Local communities can now stage motor sport events more easily, thanks to a change in the law.
The government will make it easier for local communities to close roads for motor sports events, it has been announced. New legislation will give authorities the power to turn roads into race tracks, providing appropriate safety measures have been undertaken.
Prime Minister David Cameron said the move would help the UK community to the tune of £40 million over the next five years.
A council was unable to close a road for the purpose of a motor race and suspend the Road Traffic Act prior to the new laws. This meant speed limits, traffic signals and road-legal requirements had to remain in force. Not much of a race if you are stuck at 30mph and race machines are disqualified, is it?
Prime Minister David Cameron believes there could be demand for up to 20 “significant motor sports events on roads” in Britain every year. 9,000 motor sport events take place annually.
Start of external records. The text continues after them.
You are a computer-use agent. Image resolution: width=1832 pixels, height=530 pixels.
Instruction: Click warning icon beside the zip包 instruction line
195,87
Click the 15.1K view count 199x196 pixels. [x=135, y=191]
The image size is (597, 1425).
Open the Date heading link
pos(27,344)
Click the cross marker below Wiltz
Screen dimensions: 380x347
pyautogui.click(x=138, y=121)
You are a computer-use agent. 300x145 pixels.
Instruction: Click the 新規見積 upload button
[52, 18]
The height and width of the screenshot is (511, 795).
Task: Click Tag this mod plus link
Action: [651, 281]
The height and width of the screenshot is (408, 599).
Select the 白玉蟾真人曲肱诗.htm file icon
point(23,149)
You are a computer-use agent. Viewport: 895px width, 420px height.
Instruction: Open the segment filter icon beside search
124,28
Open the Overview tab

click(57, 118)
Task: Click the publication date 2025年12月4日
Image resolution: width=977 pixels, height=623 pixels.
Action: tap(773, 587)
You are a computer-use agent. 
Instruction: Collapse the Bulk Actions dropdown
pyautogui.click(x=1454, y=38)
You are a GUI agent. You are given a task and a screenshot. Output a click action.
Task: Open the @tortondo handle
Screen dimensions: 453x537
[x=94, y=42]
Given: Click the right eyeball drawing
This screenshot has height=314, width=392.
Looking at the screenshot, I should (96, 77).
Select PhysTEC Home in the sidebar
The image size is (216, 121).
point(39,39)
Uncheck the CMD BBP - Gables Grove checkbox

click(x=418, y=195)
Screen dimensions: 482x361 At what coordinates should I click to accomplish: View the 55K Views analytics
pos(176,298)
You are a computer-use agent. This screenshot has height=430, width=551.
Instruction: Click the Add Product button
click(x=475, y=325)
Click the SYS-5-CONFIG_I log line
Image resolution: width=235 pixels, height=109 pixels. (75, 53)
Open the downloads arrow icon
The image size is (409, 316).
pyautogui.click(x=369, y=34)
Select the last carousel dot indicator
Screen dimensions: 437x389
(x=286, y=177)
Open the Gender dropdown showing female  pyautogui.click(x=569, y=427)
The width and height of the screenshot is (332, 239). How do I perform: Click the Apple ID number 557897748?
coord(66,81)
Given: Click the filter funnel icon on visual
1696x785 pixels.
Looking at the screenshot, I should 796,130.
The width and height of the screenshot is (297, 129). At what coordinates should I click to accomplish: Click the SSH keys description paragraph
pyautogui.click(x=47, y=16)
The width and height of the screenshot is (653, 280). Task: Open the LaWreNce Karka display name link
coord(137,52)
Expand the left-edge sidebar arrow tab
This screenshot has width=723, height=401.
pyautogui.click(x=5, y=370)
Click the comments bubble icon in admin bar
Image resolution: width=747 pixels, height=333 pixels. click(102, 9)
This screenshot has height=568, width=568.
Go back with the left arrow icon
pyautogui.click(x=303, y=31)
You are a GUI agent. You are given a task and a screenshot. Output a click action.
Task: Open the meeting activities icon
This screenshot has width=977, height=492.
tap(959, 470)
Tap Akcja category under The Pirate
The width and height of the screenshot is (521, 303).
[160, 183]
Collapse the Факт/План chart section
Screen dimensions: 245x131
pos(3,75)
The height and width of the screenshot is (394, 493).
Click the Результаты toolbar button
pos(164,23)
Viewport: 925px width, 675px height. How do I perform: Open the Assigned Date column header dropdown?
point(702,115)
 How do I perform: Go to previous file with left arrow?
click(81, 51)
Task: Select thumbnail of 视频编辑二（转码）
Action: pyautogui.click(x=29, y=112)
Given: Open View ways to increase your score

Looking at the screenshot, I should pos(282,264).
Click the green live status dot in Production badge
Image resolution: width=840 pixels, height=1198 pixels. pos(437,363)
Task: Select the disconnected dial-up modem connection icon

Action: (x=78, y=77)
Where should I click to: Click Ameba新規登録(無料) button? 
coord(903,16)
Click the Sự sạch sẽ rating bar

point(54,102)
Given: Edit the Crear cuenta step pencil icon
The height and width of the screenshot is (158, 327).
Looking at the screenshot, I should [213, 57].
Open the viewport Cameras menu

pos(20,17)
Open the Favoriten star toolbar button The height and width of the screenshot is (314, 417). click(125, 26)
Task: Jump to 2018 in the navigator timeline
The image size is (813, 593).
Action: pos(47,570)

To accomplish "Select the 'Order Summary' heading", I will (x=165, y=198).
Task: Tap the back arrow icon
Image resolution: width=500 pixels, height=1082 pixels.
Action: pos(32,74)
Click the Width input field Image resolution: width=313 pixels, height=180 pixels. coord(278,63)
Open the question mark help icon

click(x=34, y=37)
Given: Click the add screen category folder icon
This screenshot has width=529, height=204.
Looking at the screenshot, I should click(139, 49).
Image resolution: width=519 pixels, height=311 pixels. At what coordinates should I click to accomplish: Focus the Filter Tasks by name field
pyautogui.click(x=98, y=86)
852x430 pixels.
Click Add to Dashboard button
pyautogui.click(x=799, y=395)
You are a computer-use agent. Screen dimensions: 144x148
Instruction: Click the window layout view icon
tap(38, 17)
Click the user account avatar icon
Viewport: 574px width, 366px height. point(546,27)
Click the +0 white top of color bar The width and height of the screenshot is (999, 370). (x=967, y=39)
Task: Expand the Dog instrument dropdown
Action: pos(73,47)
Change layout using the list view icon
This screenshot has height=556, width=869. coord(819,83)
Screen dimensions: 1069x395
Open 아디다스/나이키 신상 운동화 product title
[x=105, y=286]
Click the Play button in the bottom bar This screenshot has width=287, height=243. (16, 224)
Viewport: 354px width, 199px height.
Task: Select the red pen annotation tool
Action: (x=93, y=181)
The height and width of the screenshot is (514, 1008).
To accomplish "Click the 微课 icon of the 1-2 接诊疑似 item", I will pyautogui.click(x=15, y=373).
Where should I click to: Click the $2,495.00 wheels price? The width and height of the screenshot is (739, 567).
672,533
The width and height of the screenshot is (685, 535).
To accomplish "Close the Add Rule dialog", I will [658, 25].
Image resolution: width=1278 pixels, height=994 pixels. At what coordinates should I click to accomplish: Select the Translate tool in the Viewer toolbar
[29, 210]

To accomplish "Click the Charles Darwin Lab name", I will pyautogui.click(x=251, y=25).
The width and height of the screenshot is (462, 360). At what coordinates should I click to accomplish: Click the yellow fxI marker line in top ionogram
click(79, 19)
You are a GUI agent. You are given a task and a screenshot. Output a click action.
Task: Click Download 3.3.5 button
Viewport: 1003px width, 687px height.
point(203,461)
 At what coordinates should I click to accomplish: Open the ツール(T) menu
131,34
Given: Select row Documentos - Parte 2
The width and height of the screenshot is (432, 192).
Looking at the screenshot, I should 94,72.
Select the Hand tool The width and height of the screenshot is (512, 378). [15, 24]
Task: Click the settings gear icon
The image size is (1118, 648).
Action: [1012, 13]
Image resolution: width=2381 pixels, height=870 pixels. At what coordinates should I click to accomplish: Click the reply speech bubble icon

“We have a great tradition of motorsport in this country and today we are bringing British motor racing back to British roads, to benefit local communities. As part of our long-term economic plan, we are backing our world-leading motorsport industry to support jobs, enhance skills and help us to build a more resilient economy,” Cameron said.
“Motor sport has a huge following in the UK. These changes will provide more opportunities for fans to enjoy the sport locally and give a financial boost to local economies through the added benefits of tourism, shopping and spending,” Culture Secretary Sajid Javid added.
Now local councils have the power to do road races properly, we’ve put our thinking caps on. How about a hill climb up Cheddar Gorge? Drag race past Big Ben? Formula One on country roads? That last one would give Le Mans and the TT bike race a run for their money.